Unusual solutions are sometimes needed, but not all the time.

RubyConf 2007: What Makes Code Beautiful?

Marcel Molina began his talk waxing philosophic on the topic of beauty.

Why is your wife's face beautiful? It's an ephemeral quality. There is a deeper meaning. "You're not saying, her jawline is the golden ratio."

As the talk proceeds, he goes from abstract to concrete. From classic literary thinking on the subject, to agreeing on a definition, and finally application to ruby code.

For the sake of discussion, he uses Thomas Acquinas' definition of beauty:
  • proportion (ratio of parts and economy of size)
  • integrity (glass hammer analogy)
  • clarity
"Each of these are necessary, but none are sufficient."

For example, the following ruby code, borrowed from Ruby Quiz, is missing clarity:

H,B=%w'HomePage w7.cgi?n=%s';c=CGI.new'html4';n,d=c['n']!=''?c['n']:H,c['d'];t=`
cat #{n}`
;d!=''&&`echo #{t=CGI.escapeHTML(d)} >#{n}`;c.instance_eval{out{h1{n}+
a(B%H){H}+pre{t.gsub(/([A-Z]\w+){2}/){a(B%$&){$&}}}+form("get"){textarea('d'){t
}+hidden('n',n)+submit}}}

Code can and should be beautiful.

RubyConf 2007: Schedule for Day One

Breakfast

9:00am Welcome
9:30am What Makes Code Beautiful? (Marcel Molina)
10:30am Advanced Ruby Class Design (Jim Weirich)

Lunch

1:00pm Controlling Electronics with Ruby (Ben Bleything)
2:00pm Introduction to AP4R, Asynchronous Processing for Ruby (Shunichi Shinohara and Kiwamu Kato)
3:00pm Ropes: An Alternative to Ruby's Strings (Eric Ivancich)
4:00pm Hurting Code for Fun and Profit (Ryan Davis)

Dinner

7:00pm Town meeting with Yukihiro "Matz" Matsumoto, creator of Ruby

Edit:
The 3:00pm and 4:00pm sessions with Davis and Ivancich have been swapped.

RubyConf 2007: IRC

irc://irc.freenode.net/#rubyconf

RubyConf 2007: Twitter

http://twitter.com/rconf

RubyConf 2007: Welcome

When I arrived at the Omni Hotel for day one of RubyConf 2007, I picked up my complimentary conference t-shirt and program (I'll post the abstracts later).

I found out from one of the confreaks, the group doing the recording and networking for the conference, members that all the talks are being recorded, except when the presenter does not allow it (none of those, so far). Also, they will be trying to capture some footage in room three.

Drought

Recently, at work, we were talking about the drought in the south, but weren't sure about how bad it really was.

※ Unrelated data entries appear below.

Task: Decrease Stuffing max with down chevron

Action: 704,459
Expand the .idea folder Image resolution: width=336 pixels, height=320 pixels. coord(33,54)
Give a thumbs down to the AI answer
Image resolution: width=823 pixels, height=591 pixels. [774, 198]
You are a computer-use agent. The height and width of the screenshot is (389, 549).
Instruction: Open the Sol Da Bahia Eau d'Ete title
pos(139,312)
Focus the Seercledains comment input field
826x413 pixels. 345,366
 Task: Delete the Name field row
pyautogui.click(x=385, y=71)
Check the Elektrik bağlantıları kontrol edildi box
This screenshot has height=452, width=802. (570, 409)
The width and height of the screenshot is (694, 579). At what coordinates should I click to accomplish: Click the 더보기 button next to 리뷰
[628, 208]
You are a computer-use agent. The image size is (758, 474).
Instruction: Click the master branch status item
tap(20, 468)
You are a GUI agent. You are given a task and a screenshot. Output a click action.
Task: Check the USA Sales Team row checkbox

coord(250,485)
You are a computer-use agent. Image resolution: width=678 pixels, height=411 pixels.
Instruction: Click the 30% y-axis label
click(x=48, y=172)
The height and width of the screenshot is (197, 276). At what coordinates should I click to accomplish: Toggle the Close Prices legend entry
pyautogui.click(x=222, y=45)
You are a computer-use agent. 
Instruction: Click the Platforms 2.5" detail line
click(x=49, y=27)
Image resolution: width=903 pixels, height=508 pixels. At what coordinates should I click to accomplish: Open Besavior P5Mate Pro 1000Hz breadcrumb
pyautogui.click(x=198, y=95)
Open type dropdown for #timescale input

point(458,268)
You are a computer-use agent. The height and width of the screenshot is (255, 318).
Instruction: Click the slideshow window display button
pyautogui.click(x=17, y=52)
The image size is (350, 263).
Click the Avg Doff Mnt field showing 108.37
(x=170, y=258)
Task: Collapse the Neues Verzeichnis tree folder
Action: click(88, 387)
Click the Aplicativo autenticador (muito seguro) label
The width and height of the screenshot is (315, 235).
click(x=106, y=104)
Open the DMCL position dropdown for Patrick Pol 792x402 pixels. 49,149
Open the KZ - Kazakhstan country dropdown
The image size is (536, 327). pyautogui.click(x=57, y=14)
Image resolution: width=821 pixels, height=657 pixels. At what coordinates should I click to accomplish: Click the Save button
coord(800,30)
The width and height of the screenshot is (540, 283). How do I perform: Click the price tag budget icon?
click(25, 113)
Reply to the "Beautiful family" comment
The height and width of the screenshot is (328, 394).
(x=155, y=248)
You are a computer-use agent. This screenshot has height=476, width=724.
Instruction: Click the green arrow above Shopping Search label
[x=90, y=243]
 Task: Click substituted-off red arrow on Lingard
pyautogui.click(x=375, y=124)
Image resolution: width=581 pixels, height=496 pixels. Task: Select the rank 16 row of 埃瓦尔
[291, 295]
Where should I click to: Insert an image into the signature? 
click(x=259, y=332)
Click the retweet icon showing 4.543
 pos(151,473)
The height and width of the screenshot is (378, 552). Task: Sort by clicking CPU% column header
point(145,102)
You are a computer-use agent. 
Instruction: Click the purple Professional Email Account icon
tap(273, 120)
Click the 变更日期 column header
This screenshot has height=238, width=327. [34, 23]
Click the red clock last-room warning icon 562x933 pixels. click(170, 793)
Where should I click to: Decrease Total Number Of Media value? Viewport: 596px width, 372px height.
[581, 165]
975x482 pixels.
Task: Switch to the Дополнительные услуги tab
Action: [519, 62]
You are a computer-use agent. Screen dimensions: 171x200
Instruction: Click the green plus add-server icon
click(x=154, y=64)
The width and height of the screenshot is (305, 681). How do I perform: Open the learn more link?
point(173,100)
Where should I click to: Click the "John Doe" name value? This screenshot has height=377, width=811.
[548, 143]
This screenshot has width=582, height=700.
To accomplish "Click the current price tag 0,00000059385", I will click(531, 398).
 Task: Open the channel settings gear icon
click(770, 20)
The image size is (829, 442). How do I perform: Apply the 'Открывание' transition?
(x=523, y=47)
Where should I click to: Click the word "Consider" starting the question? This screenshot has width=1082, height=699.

Walking around Charlotte, I could see fountains run dry and signs extolling the hotels commitment to not using up all the water. When I tuned into the news, the big story was "The Big Drought". There were experts taking people's calls with questions and concerns about the drought. A map came up showing a grave situation from the top of North Carolina, down to Florida. Severe, Extreme, and Exceptional covered the screen. Sound bytes from Representatives from Georgia and Florida mention running our of water, or being in dire straits by March. Of course, with any long term drought, comes the risk of fire.

So, the situation does sound bad down here. Although, I have to ask the obvious question; how much of this is reality and how much of this is fear mongering?

Edit:
Some images I found on Google Image Search:
Weather Underground
mindfully.org

Arrived

I landed in Charlotte two hours after boarding. Of course, being North Carolina, there was a Nascar car in the airport (picture to follow).

The weather was spectacular; mid-70s with a cool breeze. It seemed that half of the city was under construction, with either new projects or renovations every few blocks.

Thursday, November 1, 2007

RubyConf 2007

Right now, I'm at Newark Airport waiting for my flight to get in. I see the dreaded DELAYED text, next to my flight number. It went from departing at 11:58 to departing at 12:30. Yey! So, I have some time to write.

I started this blog, well, for a few reasons. One is that I didn't have one yet, and I want to get into the habit of writing more. The other is so that I can share what I learned at RubyConf.

I made a nicer version of the agenda which I wanted to post here, but I do not see a way to do that. This coupled with my recent search for a rails/ruby/python host lead me to signing up with Site5 for a few months, just now.